● **Instruction**
Copy the records below word for word, from the line containing "Click the green" up to and including the line containing "pyautogui.click(x=486, y=438)".

================

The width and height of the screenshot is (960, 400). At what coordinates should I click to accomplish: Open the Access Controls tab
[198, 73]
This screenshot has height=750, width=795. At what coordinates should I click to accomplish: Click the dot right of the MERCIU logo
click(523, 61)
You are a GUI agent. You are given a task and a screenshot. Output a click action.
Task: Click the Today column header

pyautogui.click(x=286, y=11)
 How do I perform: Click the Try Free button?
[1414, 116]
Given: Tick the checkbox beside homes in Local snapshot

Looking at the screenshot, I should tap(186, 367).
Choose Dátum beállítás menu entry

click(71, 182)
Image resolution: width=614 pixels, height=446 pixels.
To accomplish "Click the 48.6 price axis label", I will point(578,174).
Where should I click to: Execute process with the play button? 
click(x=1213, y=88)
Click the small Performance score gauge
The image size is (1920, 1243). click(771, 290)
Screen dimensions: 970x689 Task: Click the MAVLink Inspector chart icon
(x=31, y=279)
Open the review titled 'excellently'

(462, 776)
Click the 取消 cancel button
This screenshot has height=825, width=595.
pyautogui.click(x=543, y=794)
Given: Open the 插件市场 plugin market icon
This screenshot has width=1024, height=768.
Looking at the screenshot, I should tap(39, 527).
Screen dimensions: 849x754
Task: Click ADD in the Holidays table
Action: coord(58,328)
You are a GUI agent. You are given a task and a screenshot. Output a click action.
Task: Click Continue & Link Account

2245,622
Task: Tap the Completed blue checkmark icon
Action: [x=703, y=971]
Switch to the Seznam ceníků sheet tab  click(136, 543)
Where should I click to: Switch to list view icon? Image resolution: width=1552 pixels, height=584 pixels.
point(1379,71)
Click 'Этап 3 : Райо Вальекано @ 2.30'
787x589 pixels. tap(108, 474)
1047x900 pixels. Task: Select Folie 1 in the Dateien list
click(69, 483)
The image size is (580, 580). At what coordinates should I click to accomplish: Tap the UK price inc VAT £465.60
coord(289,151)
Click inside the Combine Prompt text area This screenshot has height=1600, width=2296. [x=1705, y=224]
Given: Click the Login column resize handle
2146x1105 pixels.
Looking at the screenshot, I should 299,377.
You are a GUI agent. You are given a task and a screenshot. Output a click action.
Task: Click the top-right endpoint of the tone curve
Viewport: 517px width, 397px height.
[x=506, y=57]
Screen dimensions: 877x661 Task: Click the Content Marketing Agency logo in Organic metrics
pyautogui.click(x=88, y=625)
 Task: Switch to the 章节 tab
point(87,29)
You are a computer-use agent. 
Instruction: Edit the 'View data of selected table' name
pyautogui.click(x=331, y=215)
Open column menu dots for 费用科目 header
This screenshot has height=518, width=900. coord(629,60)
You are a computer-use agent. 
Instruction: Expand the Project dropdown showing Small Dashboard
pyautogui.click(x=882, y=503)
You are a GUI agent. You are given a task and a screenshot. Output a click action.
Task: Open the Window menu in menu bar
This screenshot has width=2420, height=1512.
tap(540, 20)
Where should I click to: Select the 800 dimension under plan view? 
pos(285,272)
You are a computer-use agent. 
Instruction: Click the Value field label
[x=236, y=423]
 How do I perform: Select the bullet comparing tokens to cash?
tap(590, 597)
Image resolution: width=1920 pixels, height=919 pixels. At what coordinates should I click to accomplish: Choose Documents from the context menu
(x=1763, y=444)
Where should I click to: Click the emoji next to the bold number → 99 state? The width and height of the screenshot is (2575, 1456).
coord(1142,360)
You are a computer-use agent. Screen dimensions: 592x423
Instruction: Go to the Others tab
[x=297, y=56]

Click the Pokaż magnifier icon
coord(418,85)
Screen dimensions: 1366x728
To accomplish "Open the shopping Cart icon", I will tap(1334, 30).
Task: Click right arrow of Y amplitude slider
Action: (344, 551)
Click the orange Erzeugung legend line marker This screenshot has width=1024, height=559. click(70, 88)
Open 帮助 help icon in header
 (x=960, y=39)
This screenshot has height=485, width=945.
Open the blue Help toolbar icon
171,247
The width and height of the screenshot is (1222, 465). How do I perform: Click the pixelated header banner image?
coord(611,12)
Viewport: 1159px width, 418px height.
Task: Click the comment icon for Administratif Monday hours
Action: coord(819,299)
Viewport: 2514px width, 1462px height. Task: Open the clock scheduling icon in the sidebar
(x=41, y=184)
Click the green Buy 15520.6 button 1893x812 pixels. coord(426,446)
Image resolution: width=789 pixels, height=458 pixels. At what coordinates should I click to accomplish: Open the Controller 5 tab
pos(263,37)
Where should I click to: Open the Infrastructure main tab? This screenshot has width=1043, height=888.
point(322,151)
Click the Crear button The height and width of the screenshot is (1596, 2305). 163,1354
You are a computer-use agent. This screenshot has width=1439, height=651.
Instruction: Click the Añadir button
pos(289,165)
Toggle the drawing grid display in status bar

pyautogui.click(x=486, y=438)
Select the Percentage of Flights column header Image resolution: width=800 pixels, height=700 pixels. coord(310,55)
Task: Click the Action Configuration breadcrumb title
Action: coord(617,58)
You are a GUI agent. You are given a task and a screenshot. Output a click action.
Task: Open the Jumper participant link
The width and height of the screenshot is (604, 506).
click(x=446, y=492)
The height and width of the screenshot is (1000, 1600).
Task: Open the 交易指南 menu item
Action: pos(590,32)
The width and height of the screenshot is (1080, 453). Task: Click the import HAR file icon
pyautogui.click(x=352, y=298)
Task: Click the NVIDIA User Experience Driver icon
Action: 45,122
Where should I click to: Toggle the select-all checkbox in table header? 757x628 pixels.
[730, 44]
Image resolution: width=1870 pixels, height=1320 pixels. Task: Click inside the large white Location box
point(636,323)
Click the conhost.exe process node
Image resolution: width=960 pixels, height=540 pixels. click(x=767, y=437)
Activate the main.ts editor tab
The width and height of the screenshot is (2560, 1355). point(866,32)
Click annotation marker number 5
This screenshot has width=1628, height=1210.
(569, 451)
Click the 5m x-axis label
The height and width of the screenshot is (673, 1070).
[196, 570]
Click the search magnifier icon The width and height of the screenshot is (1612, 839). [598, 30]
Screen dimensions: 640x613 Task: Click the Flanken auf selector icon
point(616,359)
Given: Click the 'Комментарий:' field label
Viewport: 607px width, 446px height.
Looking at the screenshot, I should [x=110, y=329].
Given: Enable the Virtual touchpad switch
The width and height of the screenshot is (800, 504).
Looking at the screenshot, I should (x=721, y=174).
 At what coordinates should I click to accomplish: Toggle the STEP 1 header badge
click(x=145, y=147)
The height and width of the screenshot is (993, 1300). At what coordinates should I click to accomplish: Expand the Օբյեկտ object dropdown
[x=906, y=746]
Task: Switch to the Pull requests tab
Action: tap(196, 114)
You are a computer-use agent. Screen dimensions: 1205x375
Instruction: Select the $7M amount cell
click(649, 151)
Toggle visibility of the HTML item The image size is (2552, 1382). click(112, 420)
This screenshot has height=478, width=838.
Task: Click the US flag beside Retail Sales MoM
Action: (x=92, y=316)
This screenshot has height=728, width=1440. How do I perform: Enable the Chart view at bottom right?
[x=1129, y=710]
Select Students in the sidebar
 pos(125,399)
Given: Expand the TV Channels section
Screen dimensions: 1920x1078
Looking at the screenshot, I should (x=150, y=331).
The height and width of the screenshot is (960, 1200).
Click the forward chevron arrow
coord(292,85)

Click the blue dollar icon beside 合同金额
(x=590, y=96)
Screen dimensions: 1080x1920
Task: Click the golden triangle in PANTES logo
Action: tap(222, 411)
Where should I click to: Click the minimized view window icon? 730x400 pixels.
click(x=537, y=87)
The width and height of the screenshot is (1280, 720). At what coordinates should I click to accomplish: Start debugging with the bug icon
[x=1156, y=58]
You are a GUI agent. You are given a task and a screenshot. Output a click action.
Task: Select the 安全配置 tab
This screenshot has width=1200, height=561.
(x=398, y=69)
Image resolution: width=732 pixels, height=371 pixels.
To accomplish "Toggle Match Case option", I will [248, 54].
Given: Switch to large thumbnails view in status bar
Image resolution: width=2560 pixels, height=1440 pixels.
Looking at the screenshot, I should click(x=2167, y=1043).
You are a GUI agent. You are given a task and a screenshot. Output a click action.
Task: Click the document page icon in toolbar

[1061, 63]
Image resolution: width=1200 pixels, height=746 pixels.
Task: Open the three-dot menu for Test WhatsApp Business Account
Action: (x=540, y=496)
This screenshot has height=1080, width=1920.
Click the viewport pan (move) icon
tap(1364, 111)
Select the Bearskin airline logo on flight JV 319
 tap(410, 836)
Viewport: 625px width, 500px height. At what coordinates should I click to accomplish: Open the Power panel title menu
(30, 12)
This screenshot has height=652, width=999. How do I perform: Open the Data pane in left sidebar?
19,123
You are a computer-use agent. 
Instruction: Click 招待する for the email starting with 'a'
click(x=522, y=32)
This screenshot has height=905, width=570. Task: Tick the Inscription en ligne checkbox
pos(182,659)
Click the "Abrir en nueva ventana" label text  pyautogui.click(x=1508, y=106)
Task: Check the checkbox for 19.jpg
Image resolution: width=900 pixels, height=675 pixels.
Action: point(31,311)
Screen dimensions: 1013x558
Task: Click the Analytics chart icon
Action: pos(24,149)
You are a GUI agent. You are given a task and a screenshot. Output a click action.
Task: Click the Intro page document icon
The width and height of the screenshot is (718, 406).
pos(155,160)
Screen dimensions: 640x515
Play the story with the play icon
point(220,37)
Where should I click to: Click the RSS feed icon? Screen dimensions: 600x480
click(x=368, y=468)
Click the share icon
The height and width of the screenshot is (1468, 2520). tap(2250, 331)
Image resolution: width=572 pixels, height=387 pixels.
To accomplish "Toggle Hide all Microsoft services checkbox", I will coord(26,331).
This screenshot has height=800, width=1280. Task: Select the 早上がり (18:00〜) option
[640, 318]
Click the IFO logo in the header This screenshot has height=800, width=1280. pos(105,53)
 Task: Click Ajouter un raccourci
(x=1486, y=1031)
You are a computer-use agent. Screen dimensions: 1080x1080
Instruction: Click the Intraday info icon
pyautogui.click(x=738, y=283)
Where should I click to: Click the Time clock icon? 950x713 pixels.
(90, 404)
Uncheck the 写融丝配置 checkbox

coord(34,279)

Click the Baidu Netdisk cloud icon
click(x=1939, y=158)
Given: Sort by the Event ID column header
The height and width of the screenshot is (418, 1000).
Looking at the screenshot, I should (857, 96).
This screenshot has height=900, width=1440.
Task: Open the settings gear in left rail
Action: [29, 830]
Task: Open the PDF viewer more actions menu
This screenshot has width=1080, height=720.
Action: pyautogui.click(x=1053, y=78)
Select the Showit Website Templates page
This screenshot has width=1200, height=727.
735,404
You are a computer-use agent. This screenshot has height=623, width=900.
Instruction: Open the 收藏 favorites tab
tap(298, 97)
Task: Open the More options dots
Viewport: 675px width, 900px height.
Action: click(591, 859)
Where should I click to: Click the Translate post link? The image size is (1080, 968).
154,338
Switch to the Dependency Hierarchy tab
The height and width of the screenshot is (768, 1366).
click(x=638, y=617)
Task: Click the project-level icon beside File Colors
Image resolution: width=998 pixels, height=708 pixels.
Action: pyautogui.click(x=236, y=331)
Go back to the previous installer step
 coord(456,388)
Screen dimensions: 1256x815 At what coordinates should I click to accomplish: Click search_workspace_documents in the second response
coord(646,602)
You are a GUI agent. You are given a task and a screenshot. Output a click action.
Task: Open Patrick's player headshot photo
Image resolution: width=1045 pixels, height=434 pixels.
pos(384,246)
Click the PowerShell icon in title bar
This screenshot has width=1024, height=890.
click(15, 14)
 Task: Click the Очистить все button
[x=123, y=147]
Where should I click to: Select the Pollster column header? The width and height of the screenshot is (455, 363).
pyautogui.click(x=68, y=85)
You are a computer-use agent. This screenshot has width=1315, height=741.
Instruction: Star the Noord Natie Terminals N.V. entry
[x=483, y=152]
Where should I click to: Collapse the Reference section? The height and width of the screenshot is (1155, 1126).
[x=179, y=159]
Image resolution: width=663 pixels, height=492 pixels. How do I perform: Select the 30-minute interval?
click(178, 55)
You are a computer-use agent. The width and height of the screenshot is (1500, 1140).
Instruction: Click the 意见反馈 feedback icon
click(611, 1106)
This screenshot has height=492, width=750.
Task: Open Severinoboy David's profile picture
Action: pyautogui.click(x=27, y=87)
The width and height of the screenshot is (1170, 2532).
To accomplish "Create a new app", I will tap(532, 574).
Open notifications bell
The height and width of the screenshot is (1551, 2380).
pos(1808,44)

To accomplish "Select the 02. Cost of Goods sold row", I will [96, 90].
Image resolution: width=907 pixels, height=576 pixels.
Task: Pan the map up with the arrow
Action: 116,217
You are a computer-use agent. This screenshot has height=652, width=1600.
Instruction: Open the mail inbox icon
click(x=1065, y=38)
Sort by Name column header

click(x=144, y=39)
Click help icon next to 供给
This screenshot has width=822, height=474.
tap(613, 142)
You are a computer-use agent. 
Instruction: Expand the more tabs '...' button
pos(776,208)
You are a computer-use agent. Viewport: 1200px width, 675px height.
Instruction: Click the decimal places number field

================

● **The completed task**
Click the green Buy 15520.6 button 1893x812 pixels. coord(426,446)
Image resolution: width=789 pixels, height=458 pixels. At what coordinates should I click to accomplish: Open the Controller 5 tab
pos(263,37)
Where should I click to: Open the Infrastructure main tab? This screenshot has width=1043, height=888.
point(322,151)
Click the Crear button The height and width of the screenshot is (1596, 2305). 163,1354
You are a computer-use agent. This screenshot has width=1439, height=651.
Instruction: Click the Añadir button
pos(289,165)
Toggle the drawing grid display in status bar

pyautogui.click(x=486, y=438)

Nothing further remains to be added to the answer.